══ Source information ══

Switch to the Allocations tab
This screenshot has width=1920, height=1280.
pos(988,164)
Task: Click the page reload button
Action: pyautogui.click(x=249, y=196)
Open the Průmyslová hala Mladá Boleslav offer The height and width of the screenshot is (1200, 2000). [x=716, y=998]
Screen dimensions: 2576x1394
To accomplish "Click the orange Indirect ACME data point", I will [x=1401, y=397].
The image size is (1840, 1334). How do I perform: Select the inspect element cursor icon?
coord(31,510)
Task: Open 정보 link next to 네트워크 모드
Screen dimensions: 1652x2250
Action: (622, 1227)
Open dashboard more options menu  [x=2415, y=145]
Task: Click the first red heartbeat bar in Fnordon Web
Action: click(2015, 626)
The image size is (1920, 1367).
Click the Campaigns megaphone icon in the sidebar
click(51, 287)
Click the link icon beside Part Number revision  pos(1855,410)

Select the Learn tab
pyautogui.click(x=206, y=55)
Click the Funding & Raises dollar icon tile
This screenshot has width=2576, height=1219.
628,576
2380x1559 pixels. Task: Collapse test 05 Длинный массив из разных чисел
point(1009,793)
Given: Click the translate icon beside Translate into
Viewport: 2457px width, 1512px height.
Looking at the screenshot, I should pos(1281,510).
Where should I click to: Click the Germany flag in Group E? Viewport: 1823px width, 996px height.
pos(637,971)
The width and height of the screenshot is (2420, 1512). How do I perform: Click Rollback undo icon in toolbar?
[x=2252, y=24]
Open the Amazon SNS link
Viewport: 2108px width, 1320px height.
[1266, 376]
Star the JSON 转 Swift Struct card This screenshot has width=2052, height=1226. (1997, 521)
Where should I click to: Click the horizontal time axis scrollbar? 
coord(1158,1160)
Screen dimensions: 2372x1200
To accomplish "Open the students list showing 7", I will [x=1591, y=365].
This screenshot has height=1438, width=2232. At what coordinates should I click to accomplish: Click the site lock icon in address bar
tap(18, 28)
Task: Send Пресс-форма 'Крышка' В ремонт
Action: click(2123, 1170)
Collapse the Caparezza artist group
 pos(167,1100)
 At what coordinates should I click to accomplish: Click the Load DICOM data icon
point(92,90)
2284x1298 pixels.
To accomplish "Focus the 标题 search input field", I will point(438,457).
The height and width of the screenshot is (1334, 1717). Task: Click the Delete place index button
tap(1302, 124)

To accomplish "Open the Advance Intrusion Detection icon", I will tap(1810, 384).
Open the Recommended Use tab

═══

■ Task details
Write out, please, all of the material above exactly as written.

■ Output of the exercise
Switch to the Allocations tab
This screenshot has width=1920, height=1280.
pos(988,164)
Task: Click the page reload button
Action: pyautogui.click(x=249, y=196)
Open the Průmyslová hala Mladá Boleslav offer The height and width of the screenshot is (1200, 2000). [x=716, y=998]
Screen dimensions: 2576x1394
To accomplish "Click the orange Indirect ACME data point", I will [x=1401, y=397].
The image size is (1840, 1334). How do I perform: Select the inspect element cursor icon?
coord(31,510)
Task: Open 정보 link next to 네트워크 모드
Screen dimensions: 1652x2250
Action: (622, 1227)
Open dashboard more options menu  [x=2415, y=145]
Task: Click the first red heartbeat bar in Fnordon Web
Action: click(2015, 626)
The image size is (1920, 1367).
Click the Campaigns megaphone icon in the sidebar
click(51, 287)
Click the link icon beside Part Number revision  pos(1855,410)

Select the Learn tab
pyautogui.click(x=206, y=55)
Click the Funding & Raises dollar icon tile
This screenshot has width=2576, height=1219.
628,576
2380x1559 pixels. Task: Collapse test 05 Длинный массив из разных чисел
point(1009,793)
Given: Click the translate icon beside Translate into
Viewport: 2457px width, 1512px height.
Looking at the screenshot, I should pos(1281,510).
Where should I click to: Click the Germany flag in Group E? Viewport: 1823px width, 996px height.
pos(637,971)
The width and height of the screenshot is (2420, 1512). How do I perform: Click Rollback undo icon in toolbar?
[x=2252, y=24]
Open the Amazon SNS link
Viewport: 2108px width, 1320px height.
[1266, 376]
Star the JSON 转 Swift Struct card This screenshot has width=2052, height=1226. (1997, 521)
Where should I click to: Click the horizontal time axis scrollbar? 
coord(1158,1160)
Screen dimensions: 2372x1200
To accomplish "Open the students list showing 7", I will [x=1591, y=365].
This screenshot has height=1438, width=2232. At what coordinates should I click to accomplish: Click the site lock icon in address bar
tap(18, 28)
Task: Send Пресс-форма 'Крышка' В ремонт
Action: click(2123, 1170)
Collapse the Caparezza artist group
 pos(167,1100)
 At what coordinates should I click to accomplish: Click the Load DICOM data icon
point(92,90)
2284x1298 pixels.
To accomplish "Focus the 标题 search input field", I will point(438,457).
The height and width of the screenshot is (1334, 1717). Task: Click the Delete place index button
tap(1302, 124)

To accomplish "Open the Advance Intrusion Detection icon", I will tap(1810, 384).
Open the Recommended Use tab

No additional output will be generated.